▶ [Exercise directions]:
In the records below, find the line containing "You are a GUI" and repeat it and every line after it exactly, without pictures.
Task material Start Marker
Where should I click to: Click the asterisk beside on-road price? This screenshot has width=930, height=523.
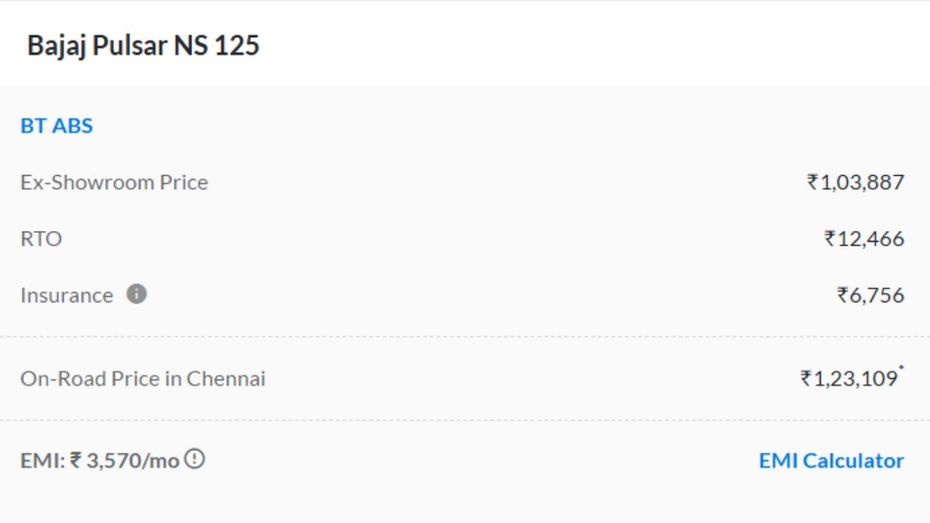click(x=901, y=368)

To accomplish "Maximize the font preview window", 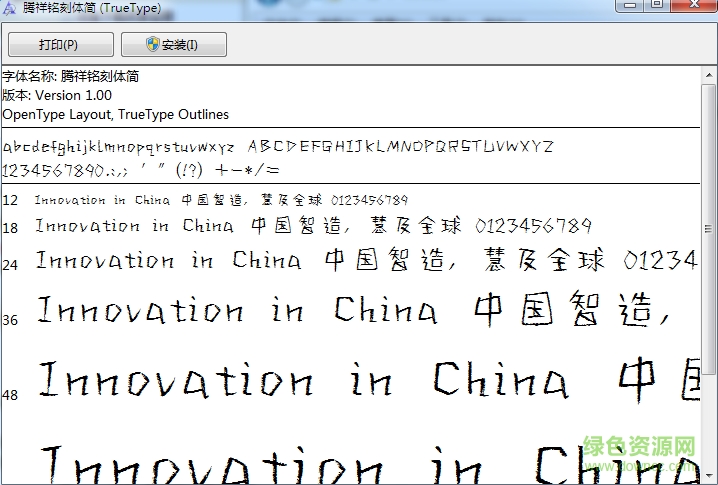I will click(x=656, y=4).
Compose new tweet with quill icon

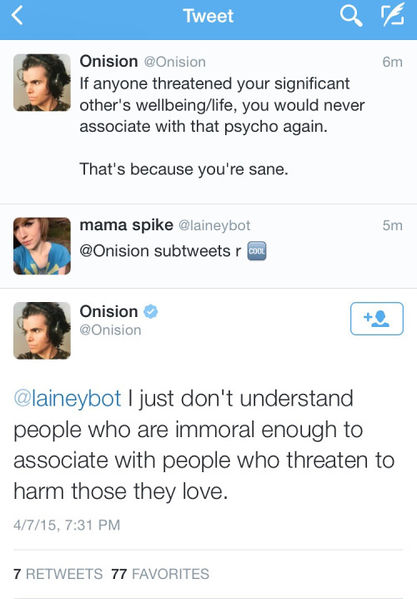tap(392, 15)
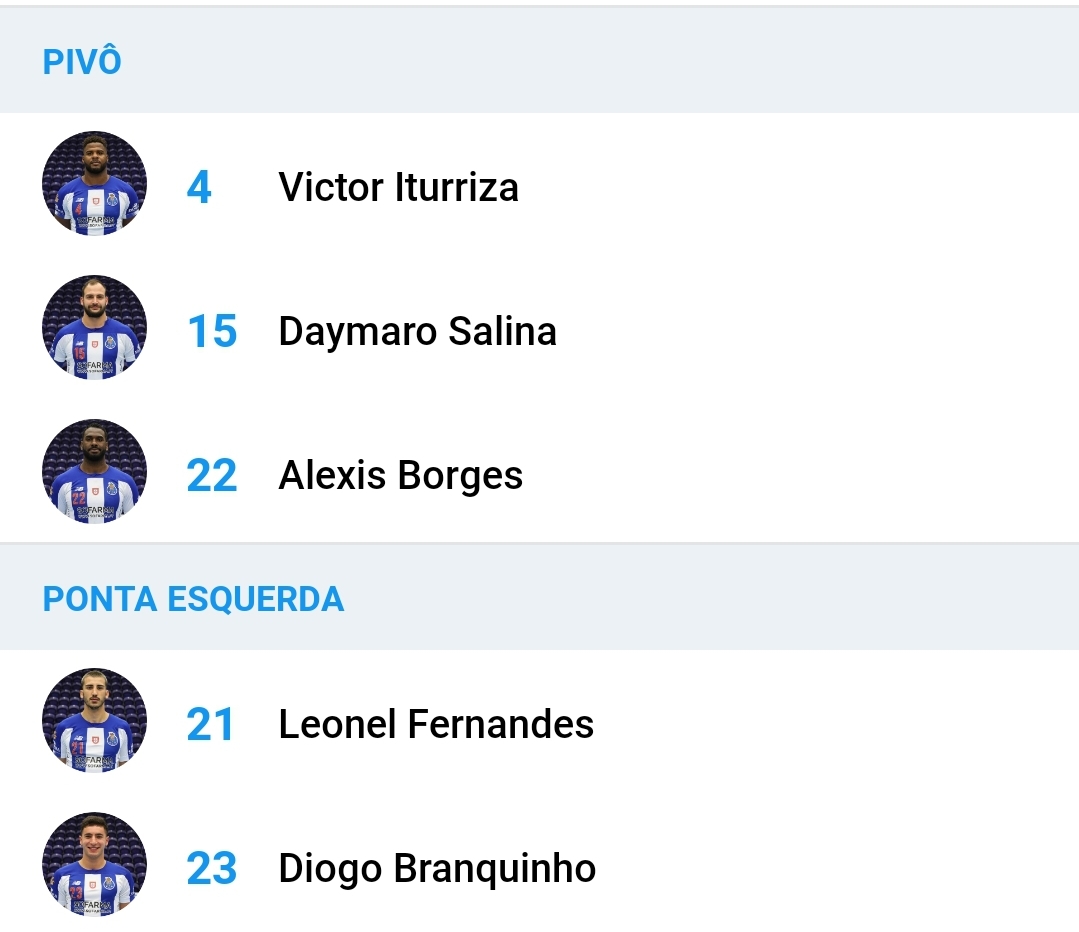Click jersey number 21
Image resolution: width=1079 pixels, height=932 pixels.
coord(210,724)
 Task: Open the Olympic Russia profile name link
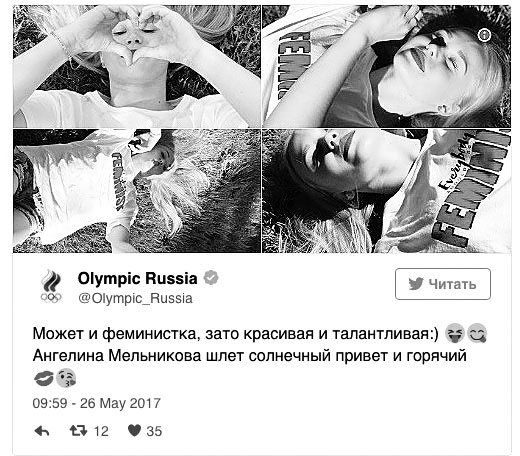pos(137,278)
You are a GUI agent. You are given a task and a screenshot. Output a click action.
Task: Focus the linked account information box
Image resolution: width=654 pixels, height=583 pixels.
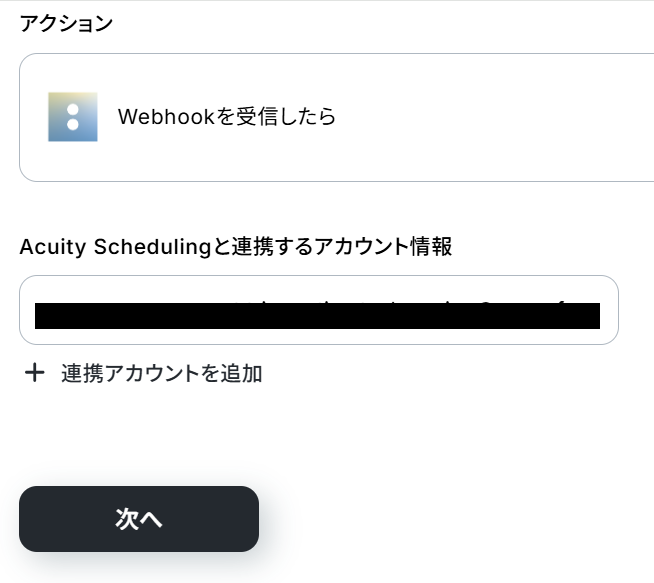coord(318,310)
Task material End Marker
▶ [Response]:
You are a GUI agent. You are given a task and a screenshot. Output a click action.
Task: Focus the linked account information box
Image resolution: width=654 pixels, height=583 pixels.
coord(318,310)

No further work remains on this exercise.